## Text extract
____

Tuesday, November 11, 2008

The Pigskin


My older Brother Kevin and I will both be heading home to our parent's house this weekend to prepare for Deer Hunting next weekend. He left me a voicemail asking me if I wanted to go see our hometown team in the Football semi-finals on Friday night. Both him, my other older brother Bryan, and myself played high school ball, and I haven't been back to see a game in a few years now, so I was definitely in (though I'm going to miss most of the first half, unless I take off early).

While Texas is notorious for being crazy about high school football, certain parts of Wisconsin could give them a run for their money on a Friday night. Turnout at Edgar home games typically reaches over 1,000 people (there's only 1,400 people in the town), and it becomes the focal point of conversation no matter what the time of year is. As a little kid two-hand touch football gives way to two-hand shove, and eventually tackle (if the recess monitors weren't looking). Once we hit middle school flag football began, and with that came pick-up games on the practice field while the real teams battled it out in the stadium.

____

## Given information
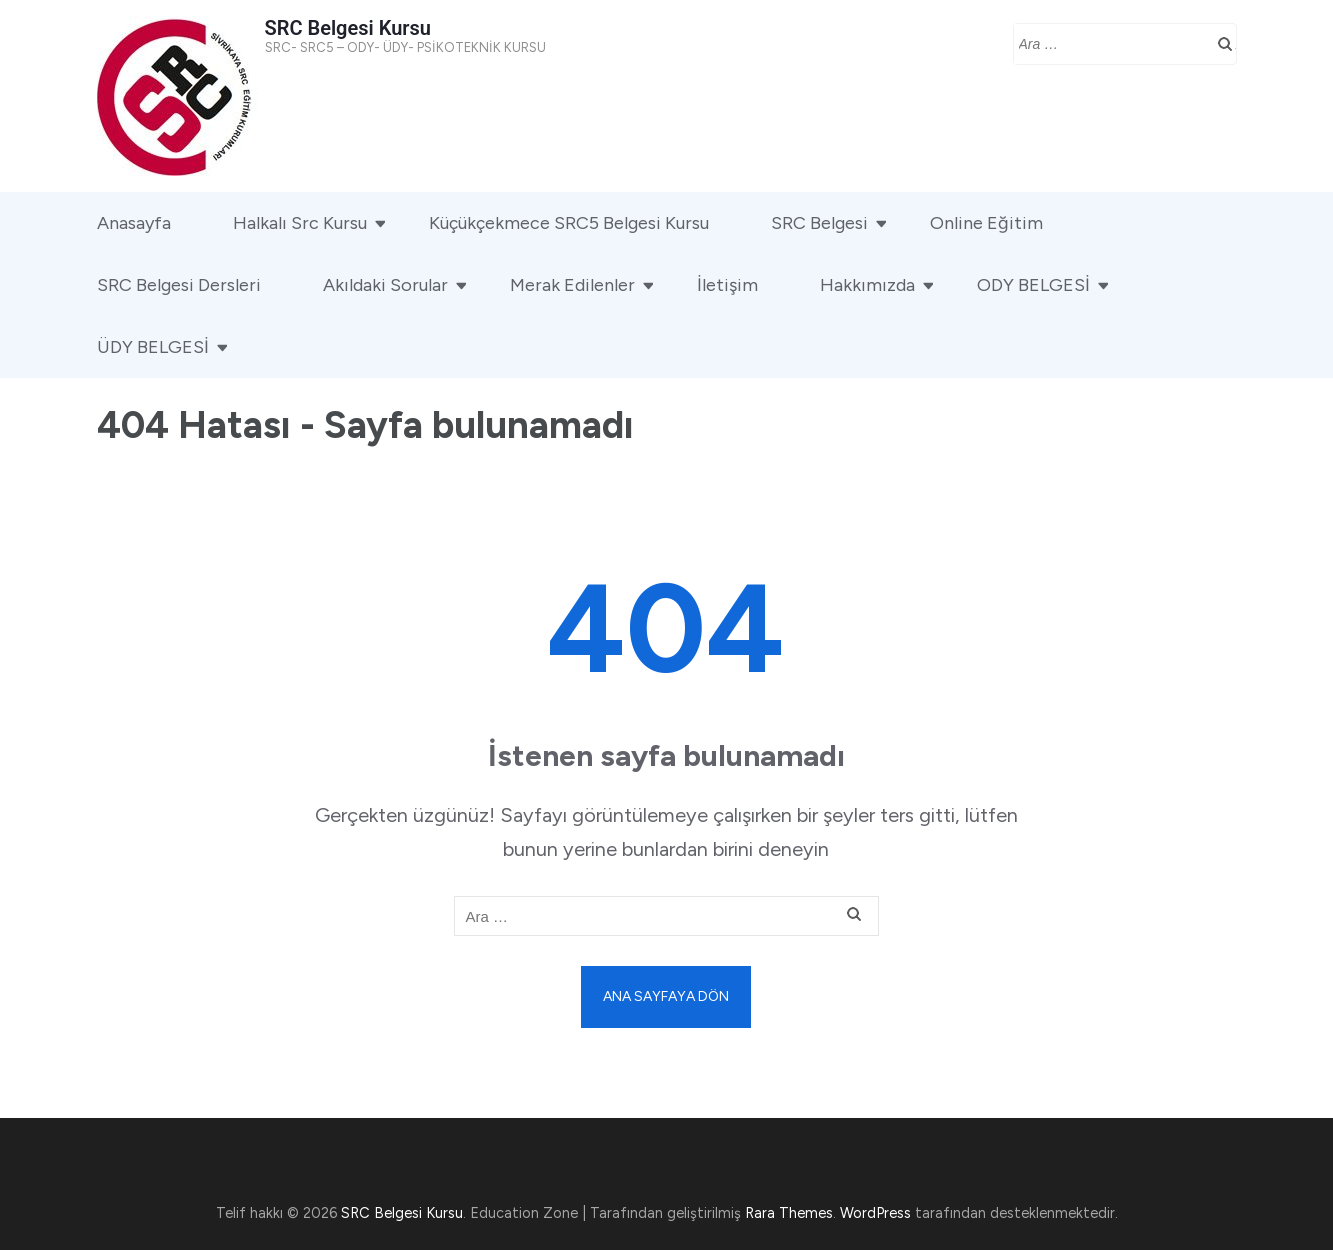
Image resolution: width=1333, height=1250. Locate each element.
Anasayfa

____

## Your tasks
A - Check the three statements below against the Pigskin post. For each one, answer yes or no and quote the words from the post that decide it.
(i) Kevin left a voicemail asking about going to the hometown team's Friday night game.
(ii) About 1,000 people live in Edgar.
(iii) Flag football started once the kids reached high school.
B - In the Pigskin post, swap "voicemail" for "text message" and write out the passage starting at "My older Brother" and ending at "take off early).".

## Task results
A -
(i) Yes: "He left me a voicemail asking me if I wanted to go see our hometown team in the Football semi-finals on Friday night."
(ii) No: "there's only 1,400 people in the town"
(iii) No: "Once we hit middle school flag football began"

B -
My older Brother Kevin and I will both be heading home to our parent's house this weekend to prepare for Deer Hunting next weekend. He left me a text message asking me if I wanted to go see our hometown team in the Football semi-finals on Friday night. Both him, my other older brother Bryan, and myself played high school ball, and I haven't been back to see a game in a few years now, so I was definitely in (though I'm going to miss most of the first half, unless I take off early).